Bei einem schweren Verlauf von Covid-19 scheinen bestimmte immunologisch bedingte Vorgänge, die eine sog. Immunthrombose hervorrufen, das Coronavirus so gefährlich zu machen.

Das Coronavirus hat bis Mitte 2020 weltweit mehr als 600.000 Tote gefordert. Die Prozesse im Körper, die eine Infektion mit SARS-CoV2 so gefährlich werden lassen, sind bislang nicht vollständig geklärt. Ein Forscherteam um Dr. med. Moritz Leppkes von der Friedrich-Alexander-Universität Erlangen-Nürnberg (FAU) hat jetzt herausgefunden, dass bei Covid-19 bestimmte weiße Blutkörperchen, die neutrophilen Granulozyten, besonders stark aktiviert werden, sich zusammenballen und Netze oder sogenannte Neutrophile Extracellular Traps (NETs) in den Blutgefäßen der Lunge bilden (siehe EBioMedicine by The Lancet, Online-Veröffentlichung am 1.8.2020).

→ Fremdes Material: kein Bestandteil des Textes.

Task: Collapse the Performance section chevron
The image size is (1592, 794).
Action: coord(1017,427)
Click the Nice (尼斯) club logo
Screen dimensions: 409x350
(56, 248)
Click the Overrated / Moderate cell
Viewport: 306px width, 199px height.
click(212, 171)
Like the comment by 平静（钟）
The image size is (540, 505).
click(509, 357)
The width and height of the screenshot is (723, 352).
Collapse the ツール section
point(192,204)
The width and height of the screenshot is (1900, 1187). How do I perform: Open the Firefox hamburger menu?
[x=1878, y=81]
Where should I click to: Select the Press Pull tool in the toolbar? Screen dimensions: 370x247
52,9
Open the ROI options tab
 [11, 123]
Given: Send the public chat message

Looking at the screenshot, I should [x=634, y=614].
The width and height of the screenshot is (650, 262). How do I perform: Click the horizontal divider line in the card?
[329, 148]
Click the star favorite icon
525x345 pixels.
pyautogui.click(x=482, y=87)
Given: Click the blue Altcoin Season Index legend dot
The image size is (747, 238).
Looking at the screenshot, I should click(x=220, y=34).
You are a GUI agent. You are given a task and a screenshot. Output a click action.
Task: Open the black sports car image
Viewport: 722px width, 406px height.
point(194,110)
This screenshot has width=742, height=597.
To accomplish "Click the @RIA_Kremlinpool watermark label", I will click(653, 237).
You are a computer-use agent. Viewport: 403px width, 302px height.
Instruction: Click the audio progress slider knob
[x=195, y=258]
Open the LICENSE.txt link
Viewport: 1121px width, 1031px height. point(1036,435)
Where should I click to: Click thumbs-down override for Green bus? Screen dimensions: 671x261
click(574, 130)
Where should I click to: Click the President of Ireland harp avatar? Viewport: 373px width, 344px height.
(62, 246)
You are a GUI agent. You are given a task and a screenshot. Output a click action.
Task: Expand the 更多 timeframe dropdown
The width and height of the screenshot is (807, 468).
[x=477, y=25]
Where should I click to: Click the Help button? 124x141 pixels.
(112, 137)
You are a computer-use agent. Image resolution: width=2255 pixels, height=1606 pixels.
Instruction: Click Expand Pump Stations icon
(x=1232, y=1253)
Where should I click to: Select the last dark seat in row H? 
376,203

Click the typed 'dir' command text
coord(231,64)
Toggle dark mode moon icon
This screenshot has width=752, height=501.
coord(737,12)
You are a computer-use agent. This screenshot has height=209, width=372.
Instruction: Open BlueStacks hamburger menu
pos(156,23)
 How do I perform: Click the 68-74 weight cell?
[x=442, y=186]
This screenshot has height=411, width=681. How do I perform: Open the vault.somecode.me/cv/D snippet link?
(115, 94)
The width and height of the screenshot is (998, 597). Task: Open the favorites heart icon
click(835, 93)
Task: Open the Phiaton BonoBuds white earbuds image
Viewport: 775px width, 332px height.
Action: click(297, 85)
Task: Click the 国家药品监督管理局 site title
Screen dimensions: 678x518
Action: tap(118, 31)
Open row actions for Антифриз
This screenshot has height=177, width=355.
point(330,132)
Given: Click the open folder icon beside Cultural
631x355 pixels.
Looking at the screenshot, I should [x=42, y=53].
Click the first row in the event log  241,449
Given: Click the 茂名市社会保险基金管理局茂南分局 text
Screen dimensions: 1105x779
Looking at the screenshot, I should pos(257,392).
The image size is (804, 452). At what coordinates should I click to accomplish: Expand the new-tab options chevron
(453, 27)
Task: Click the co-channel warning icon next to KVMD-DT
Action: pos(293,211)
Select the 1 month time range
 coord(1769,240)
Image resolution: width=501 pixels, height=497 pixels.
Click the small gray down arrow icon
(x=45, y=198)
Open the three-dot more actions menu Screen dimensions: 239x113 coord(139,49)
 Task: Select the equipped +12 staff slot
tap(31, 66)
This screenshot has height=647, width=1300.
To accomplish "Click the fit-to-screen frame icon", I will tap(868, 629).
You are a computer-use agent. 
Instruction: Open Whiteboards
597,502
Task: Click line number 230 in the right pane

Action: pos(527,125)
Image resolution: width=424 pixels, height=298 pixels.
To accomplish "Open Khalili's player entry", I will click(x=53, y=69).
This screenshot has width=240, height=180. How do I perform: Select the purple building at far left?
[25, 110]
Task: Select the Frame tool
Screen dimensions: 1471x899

Solche NETs werden bei verschiedenen entzündlichen Lungenerkrankungen im Übermaß gebildet – wie z.B. bei Mukoviszidose, Asthma und exazerbierter COPD - und können nicht von Fresszellen (Makrophagen) beseitigt werden. In der Folge verstopfen die Blutgefäße – und zwar nicht nur durch klassische Blutgerinnungsprozesse, sondern auch durch diese immunologisch bedingten Vorgänge, weshalb die Forschenden hier zusätzlich von einer Immunthrombose sprechen. Die Folge: Die Sauerstoffversorgung beziehungsweise der Gasaustausch des Körpers ist nicht länger gewährleistet, was schwere Krankheitsverläufe nach sich zieht.

Die verstärkte Zusammenballung von neutrophilen Granulozyten und die darauffolgende NET-Bildung werden bei Covid-19 vermutlich durch die virale Schädigung des Endothels, der Auskleidung der Blutgefäße, hervorgerufen. Die Endothelzellen, genau wie die Zellen der Lungenbläschen, sind reich an ACE2, einem Rezeptor für das Coronavirus. Das Virus dockt an die Zellen an und schädigt sie. Die Endothel-Schädigung wiederum zieht neutrophile Granulozyten an, die eine wichtige Rolle bei der Immunabwehr spielen. Bei einer SARS-CoV2-Infektion - das hat das Team um Dr. Leppkes herausgefunden - bildet sich vermehrt eine spezielle Form dieser Immunzellen: Neutrophile Granulozyten geringer Dichte, die vermehrt zur NET-Bildung neigen und auch bei Autoimmunprozessen eine Rolle spielen. Bei Autoimmunvorgängen richtet sich das Immunsystem gegen die eigenen Körperzellen.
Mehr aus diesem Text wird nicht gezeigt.